# had to get new tires



## obermd (Mar 3, 2012)

Rolling resistance is a huge factor in the car's performance. I went with LRR tires when I replaced my OEM tires.


----------



## Patman (May 7, 2011)

obermd said:


> Rolling resistance is a huge factor in the car's performance. I went with LRR tires when I replaced my OEM tires.

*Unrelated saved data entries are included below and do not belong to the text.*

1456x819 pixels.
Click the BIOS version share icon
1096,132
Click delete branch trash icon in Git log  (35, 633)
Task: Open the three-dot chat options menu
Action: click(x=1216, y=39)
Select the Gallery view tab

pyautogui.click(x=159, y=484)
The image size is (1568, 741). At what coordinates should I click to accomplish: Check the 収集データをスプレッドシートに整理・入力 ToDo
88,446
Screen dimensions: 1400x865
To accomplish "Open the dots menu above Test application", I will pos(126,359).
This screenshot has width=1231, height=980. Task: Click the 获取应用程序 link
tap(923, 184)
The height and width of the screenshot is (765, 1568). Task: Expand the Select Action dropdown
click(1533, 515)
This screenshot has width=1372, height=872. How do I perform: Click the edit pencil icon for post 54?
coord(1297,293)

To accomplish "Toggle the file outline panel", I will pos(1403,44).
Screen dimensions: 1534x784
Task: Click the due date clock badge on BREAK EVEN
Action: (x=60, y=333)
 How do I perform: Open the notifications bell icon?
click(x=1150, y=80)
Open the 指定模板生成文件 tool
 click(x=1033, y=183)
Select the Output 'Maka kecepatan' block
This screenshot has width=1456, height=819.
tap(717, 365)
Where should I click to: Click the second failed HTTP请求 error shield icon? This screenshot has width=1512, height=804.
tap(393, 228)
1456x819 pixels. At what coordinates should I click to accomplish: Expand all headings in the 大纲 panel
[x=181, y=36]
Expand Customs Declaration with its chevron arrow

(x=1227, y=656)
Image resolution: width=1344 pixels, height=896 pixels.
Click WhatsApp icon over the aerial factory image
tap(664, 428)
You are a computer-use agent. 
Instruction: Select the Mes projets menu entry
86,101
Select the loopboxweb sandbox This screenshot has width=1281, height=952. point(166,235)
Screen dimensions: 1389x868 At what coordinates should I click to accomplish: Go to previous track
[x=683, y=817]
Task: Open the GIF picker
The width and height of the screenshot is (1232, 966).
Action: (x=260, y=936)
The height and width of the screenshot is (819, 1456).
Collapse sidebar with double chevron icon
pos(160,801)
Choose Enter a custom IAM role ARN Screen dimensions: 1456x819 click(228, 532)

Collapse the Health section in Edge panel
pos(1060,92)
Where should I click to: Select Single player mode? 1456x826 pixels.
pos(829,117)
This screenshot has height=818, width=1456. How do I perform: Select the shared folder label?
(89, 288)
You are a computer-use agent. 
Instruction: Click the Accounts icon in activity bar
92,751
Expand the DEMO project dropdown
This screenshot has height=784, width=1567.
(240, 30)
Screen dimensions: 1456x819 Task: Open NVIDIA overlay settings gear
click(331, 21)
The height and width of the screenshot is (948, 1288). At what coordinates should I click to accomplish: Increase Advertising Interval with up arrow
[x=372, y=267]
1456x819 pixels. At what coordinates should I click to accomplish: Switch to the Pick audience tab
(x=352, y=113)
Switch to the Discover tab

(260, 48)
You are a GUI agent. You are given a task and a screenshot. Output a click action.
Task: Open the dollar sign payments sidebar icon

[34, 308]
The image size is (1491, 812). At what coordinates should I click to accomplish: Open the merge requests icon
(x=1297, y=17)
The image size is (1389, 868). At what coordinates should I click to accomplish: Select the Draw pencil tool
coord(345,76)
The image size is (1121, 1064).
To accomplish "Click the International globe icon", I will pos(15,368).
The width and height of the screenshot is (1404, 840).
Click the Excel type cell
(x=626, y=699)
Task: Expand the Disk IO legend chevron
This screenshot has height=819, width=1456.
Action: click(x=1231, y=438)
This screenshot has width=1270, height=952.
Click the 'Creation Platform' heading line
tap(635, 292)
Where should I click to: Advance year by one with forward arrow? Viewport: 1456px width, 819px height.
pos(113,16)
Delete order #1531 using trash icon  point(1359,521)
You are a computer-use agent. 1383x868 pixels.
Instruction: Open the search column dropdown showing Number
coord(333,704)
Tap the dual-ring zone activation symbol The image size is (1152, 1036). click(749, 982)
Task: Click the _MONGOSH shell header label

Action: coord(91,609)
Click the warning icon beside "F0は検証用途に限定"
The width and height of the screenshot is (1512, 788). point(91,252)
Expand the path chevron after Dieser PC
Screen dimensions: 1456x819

I agree with Ober. However, you still have to "break in" the tires to wear off some of the excess tread/rubber. The problems you are experiencing will diminish over mileage. I know I read this mentioned before on this forum. Check out this thread:

http://www.cruzetalk.com/forum/27-f...eco-oem-goodyears-pure-contacts-mpg-down.html


----------



## boraz (Aug 29, 2013)

neirfin said:


> I didn't imagine the tires could have such an impact on power, am I just crazy? I realize the engine has to put more power into pushing the car, but I didn't think it would be a noticeable drop in power, just a slight drop in mpgs...


simple physics


----------



## neirfin (Oct 18, 2012)

I guess I just didn't think it would be so bad. After the rain season I might get some GY assurances again and keep these new chunky tires for next winter. In the meantime I suppose a tune will help get the cruze over that mountain...


----------



## spaycace (Feb 9, 2012)

Not sure what kind of tires you purchased, but I replaced the OE goodyear tires with Michelins ... didn't notice any change in mpg or power problems, and I felt much more comfortable driving the car in the rain. When I traded in my cruze on a VOLT, I had less than 600 miles on it before I got rid of the goodyear tires and put Michelins on the VOLT as well. It's looking like I'll probably get about 80,000 miles out of the Michelins too with the current rate of treadwear. They might cost more up front, but when I only have to buy one new set of tires in 80k miles, instead of 2, they're actually less expensive. Best of luck to you on your search.


----------



## bulldog (Aug 2, 2014)

What flavor of Michelin's did you get?


----------



## ParisTNDude (Oct 7, 2013)

spaycace said:


> Not sure what kind of tires you purchased, but I replaced the OE goodyear tires with Michelins ... didn't notice any change in mpg or power problems, and I felt much more comfortable driving the car in the rain. When I traded in my cruze on a VOLT, I had less than 600 miles on it before I got rid of the goodyear tires and put Michelins on the VOLT as well. It's looking like I'll probably get about 80,000 miles out of the Michelins too with the current rate of treadwear. They might cost more up front, but when I only have to buy one new set of tires in 80k miles, instead of 2, they're actually less expensive. Best of luck to you on your search.


Just curious how you project 80k miles on the Michelins? The Volt is a pretty heavy car and should use tires at a higher rate than a Cruze. Cruze about 3000lbs and Volt 3800?


----------